To reduce the deficit, UK Chancellor George Osborne announced a number of measures in his latest budget, including a significant extension to the package of taxes that affect UK residential properties held by non-natural persons, including companies.
This is of relevance to some private clients as the decision to hold residential property for personal use via a company can be made for various reasons, including anonymity. Family investment companies also often own residential property for rent. Although there are exemptions to the below taxes (outlined in Figure 1) where the property is purchased as a rental property/ development, there will be an increased administrative burden as the exemptions need to be claimed. The Government has acknowledged this and there will be a consultation on how to simplify the system.

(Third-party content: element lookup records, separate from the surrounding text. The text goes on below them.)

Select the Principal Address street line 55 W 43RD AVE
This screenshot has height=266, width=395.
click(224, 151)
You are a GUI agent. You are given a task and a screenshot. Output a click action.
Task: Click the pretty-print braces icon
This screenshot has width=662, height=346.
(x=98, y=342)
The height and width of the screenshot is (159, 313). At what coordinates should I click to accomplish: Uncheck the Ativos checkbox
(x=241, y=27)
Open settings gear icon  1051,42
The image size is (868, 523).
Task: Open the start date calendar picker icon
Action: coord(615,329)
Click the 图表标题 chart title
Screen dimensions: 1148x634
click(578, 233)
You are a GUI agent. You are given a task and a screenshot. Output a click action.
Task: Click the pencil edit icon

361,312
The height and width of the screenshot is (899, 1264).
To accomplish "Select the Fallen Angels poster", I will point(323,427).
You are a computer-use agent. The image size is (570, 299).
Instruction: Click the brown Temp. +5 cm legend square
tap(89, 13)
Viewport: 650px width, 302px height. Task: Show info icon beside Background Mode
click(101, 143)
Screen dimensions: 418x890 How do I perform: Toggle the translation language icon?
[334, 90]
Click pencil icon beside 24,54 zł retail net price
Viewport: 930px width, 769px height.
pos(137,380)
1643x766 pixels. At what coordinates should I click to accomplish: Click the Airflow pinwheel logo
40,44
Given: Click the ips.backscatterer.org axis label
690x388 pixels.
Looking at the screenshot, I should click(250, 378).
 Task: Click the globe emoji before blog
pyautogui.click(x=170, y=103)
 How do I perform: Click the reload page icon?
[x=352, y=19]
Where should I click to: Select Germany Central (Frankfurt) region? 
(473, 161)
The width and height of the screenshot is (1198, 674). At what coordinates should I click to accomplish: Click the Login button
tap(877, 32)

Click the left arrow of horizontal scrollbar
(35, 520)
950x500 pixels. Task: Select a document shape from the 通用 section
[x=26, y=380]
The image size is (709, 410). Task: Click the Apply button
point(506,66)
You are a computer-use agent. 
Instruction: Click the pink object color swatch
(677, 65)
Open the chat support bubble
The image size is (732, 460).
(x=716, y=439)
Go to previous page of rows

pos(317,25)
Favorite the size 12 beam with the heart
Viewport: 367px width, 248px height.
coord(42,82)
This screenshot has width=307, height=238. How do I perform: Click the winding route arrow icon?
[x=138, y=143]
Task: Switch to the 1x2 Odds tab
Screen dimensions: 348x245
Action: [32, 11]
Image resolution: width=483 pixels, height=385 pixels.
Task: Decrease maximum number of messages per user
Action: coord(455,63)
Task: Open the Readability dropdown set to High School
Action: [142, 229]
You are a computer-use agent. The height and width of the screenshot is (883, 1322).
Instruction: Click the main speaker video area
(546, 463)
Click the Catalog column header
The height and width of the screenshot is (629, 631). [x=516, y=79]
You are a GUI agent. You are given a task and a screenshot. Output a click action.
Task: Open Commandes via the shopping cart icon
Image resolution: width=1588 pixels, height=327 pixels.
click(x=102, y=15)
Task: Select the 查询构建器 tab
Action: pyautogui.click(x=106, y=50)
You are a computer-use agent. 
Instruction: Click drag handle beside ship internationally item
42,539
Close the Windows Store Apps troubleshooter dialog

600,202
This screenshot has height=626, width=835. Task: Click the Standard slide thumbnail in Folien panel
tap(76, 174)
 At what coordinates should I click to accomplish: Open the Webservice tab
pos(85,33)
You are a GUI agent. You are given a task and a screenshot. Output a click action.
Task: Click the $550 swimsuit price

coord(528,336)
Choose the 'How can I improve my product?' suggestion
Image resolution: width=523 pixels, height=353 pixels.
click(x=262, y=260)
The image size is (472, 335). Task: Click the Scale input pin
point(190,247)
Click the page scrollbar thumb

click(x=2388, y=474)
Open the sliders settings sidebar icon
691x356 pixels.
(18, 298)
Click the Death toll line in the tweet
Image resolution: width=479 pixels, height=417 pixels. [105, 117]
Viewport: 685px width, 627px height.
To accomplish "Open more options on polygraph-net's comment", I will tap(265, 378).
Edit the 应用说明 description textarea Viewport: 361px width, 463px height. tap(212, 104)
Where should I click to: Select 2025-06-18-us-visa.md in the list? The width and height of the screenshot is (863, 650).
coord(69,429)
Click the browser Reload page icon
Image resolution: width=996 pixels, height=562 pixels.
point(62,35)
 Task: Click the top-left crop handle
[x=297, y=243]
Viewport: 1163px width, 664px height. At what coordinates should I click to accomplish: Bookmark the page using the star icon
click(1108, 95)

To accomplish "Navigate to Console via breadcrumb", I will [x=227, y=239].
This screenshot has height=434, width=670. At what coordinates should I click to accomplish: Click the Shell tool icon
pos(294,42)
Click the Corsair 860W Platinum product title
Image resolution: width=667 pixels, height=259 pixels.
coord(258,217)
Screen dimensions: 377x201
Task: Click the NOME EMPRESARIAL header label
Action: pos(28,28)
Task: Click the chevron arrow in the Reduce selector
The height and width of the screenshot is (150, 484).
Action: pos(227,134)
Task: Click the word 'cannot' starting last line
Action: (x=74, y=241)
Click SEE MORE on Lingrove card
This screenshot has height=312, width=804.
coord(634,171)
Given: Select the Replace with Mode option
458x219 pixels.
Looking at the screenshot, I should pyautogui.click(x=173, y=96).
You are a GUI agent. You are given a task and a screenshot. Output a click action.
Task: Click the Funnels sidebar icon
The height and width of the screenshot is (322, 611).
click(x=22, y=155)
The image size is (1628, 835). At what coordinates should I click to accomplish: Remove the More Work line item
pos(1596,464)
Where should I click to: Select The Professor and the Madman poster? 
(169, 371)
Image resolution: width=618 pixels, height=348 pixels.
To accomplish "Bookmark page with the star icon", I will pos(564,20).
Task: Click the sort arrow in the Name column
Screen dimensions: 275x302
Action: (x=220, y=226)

These rules previously had effect when a property was worth more than £2m but they will now bite at £500,000. In London you can well imagine that many properties breach this lower mark.
Taking effect from Budget Day, the 15% Stamp Duty Land Tax (SDLT) rate applies to the purchase of UK residential properties worth more than £500,000 by non-natural persons. This is compared to the SDLT rate of 4% which applies if a property worth £500,000 – £1m is purchased by a private individual.
There were also changes announced in relation to the Annual Tax on Enveloped Dwellings (ATED), which applies to properties already held by non-natural persons.
All properties affected by the new ATED bands will also be subject to Capital Gains Tax (CGT) on disposal, at a rate of 28%, taking effect from the annual charge dates outlined above.
We are told that approximately 12,000 individuals are estimated to be indirectly effected by this measure and the Exchequer impact is said to be £35m for the 2014/15 tax year. Some private clients may still wish to consider holding property in this manner as other benefits outweigh these costs. It is important to consider many different facts when deciding the optimum holding structure.
High-value residential property is an easy target for raising taxes and this Budget has certainly taken advantage of that. It is noteworthy that the ATED applying to properties worth more than £2m raised five times more than amount that was forecast for 2013/14, which explains perhaps why they are expanding the net.